Your goal: Return every line of the items below that contains the string "Instruction", matching case exactly.

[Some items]

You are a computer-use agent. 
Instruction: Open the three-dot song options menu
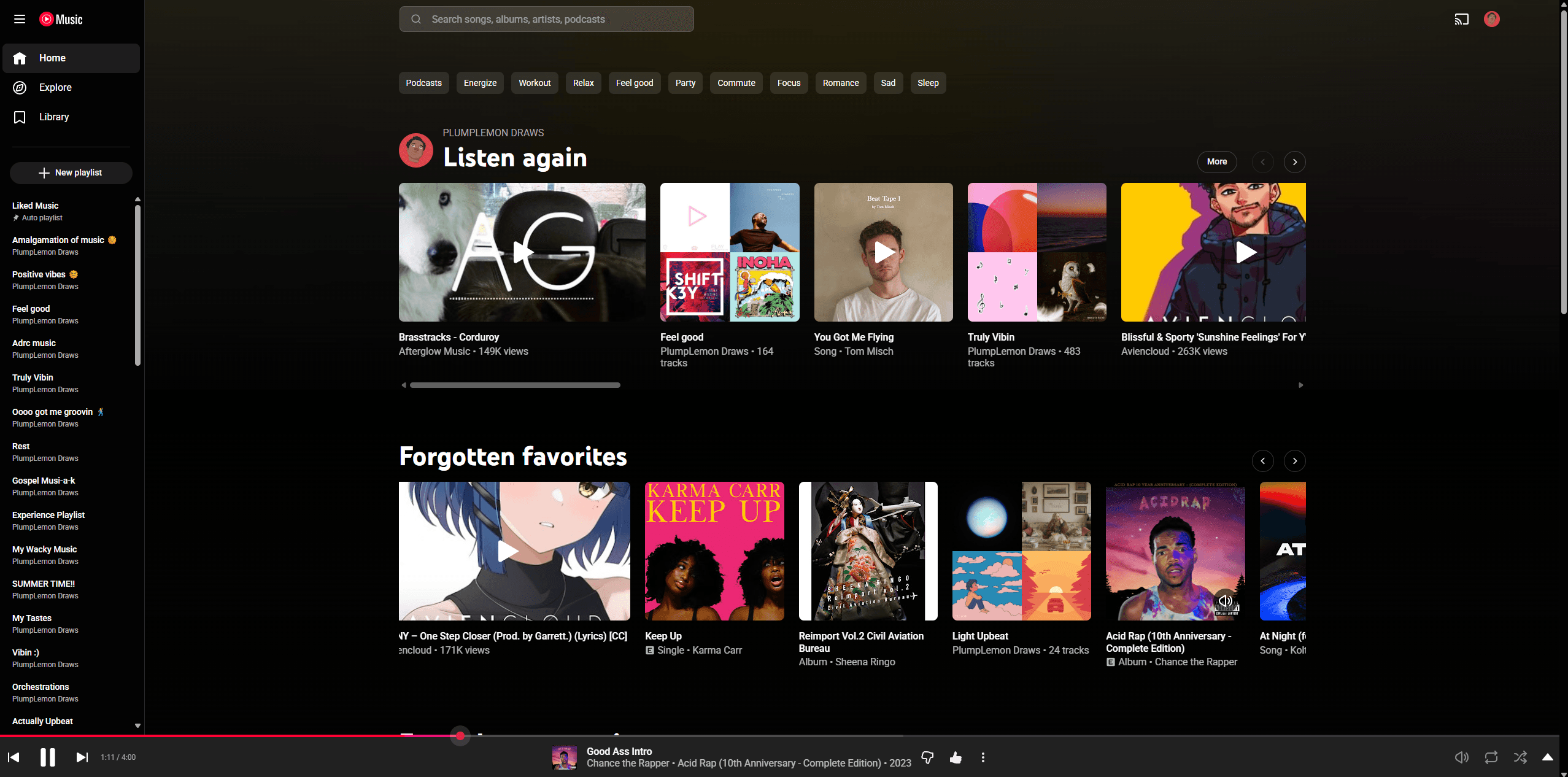983,757
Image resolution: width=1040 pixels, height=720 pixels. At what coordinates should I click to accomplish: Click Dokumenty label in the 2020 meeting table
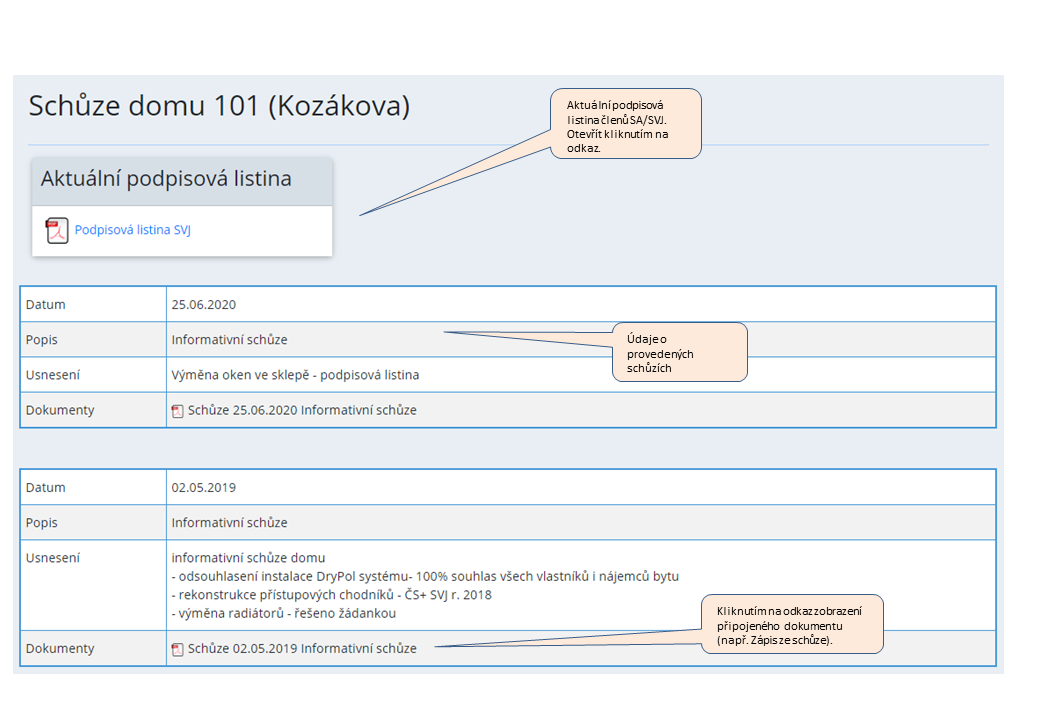(60, 410)
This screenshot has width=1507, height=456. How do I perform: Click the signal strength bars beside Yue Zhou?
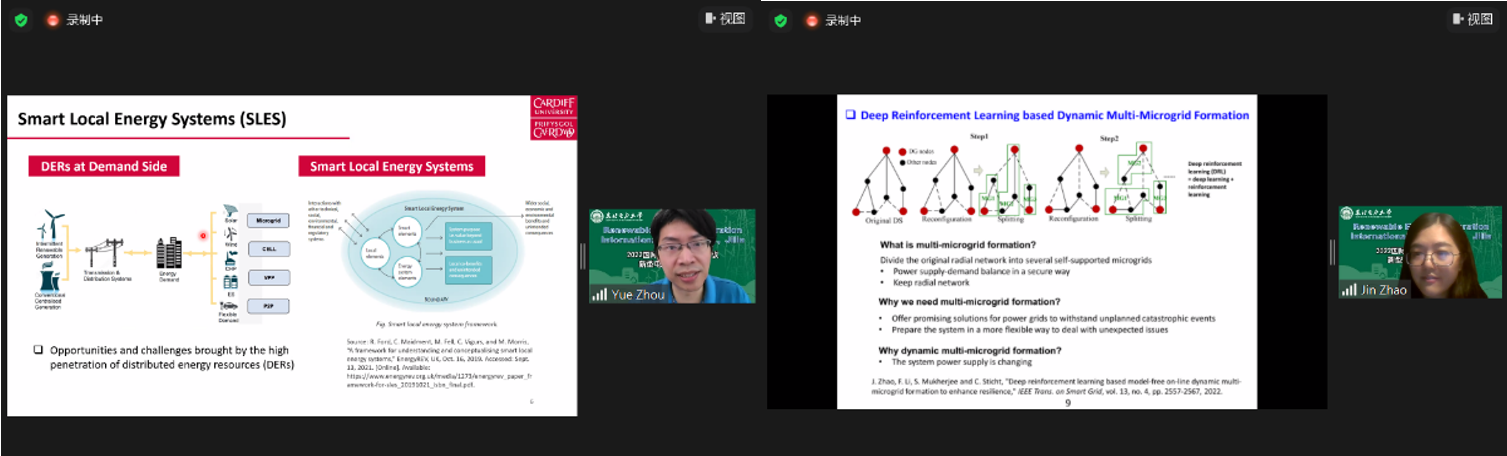coord(600,294)
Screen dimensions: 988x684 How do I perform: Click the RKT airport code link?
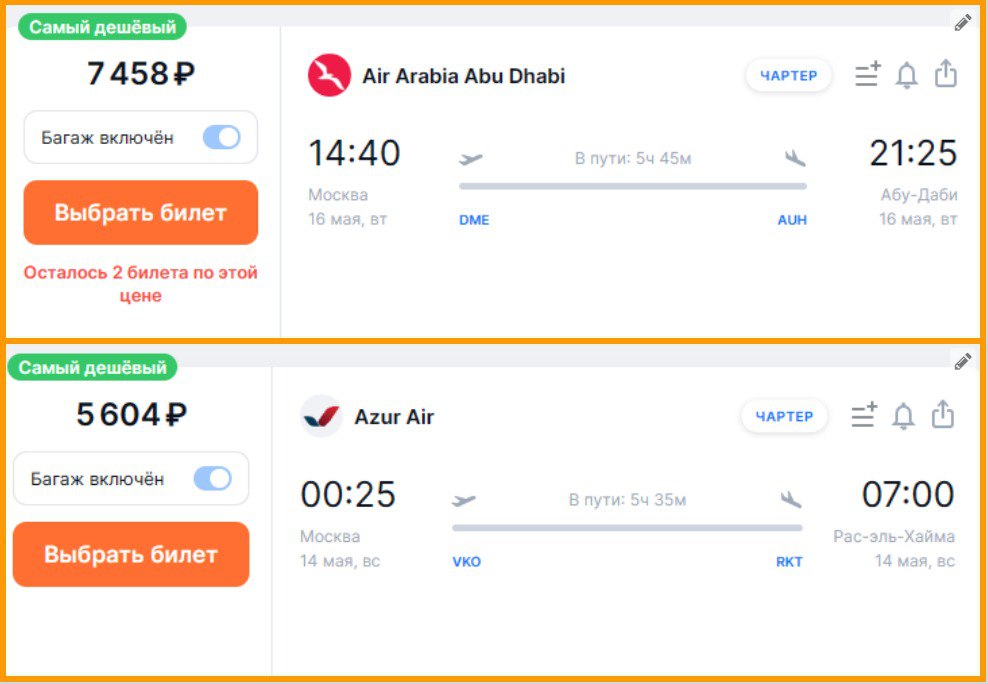pos(789,562)
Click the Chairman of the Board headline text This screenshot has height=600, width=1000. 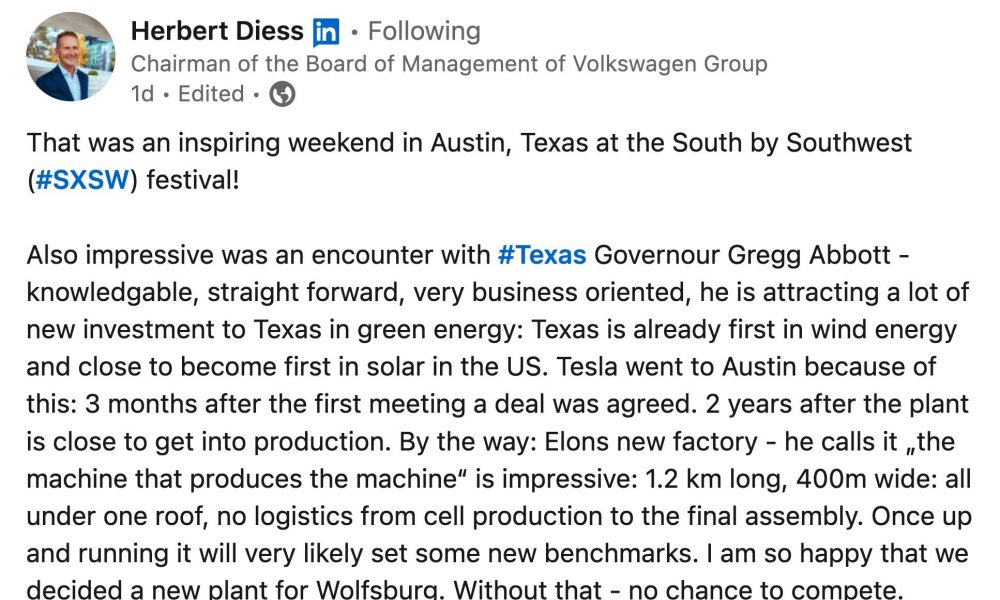(449, 64)
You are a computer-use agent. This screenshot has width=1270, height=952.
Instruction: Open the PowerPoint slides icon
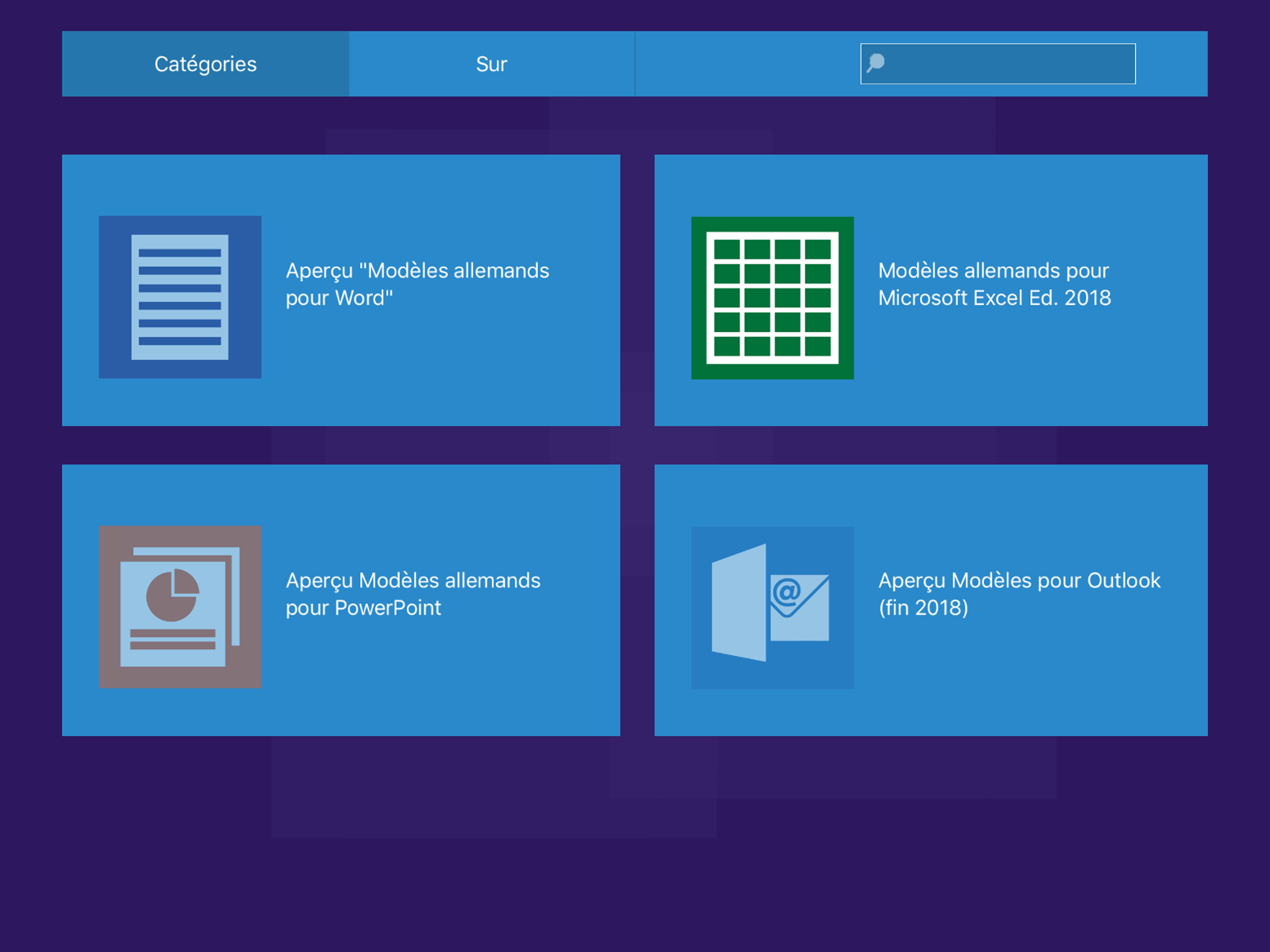point(180,607)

Solved problem:
Instruction: Open the three-dot song options menu
Instruction: Open the PowerPoint slides icon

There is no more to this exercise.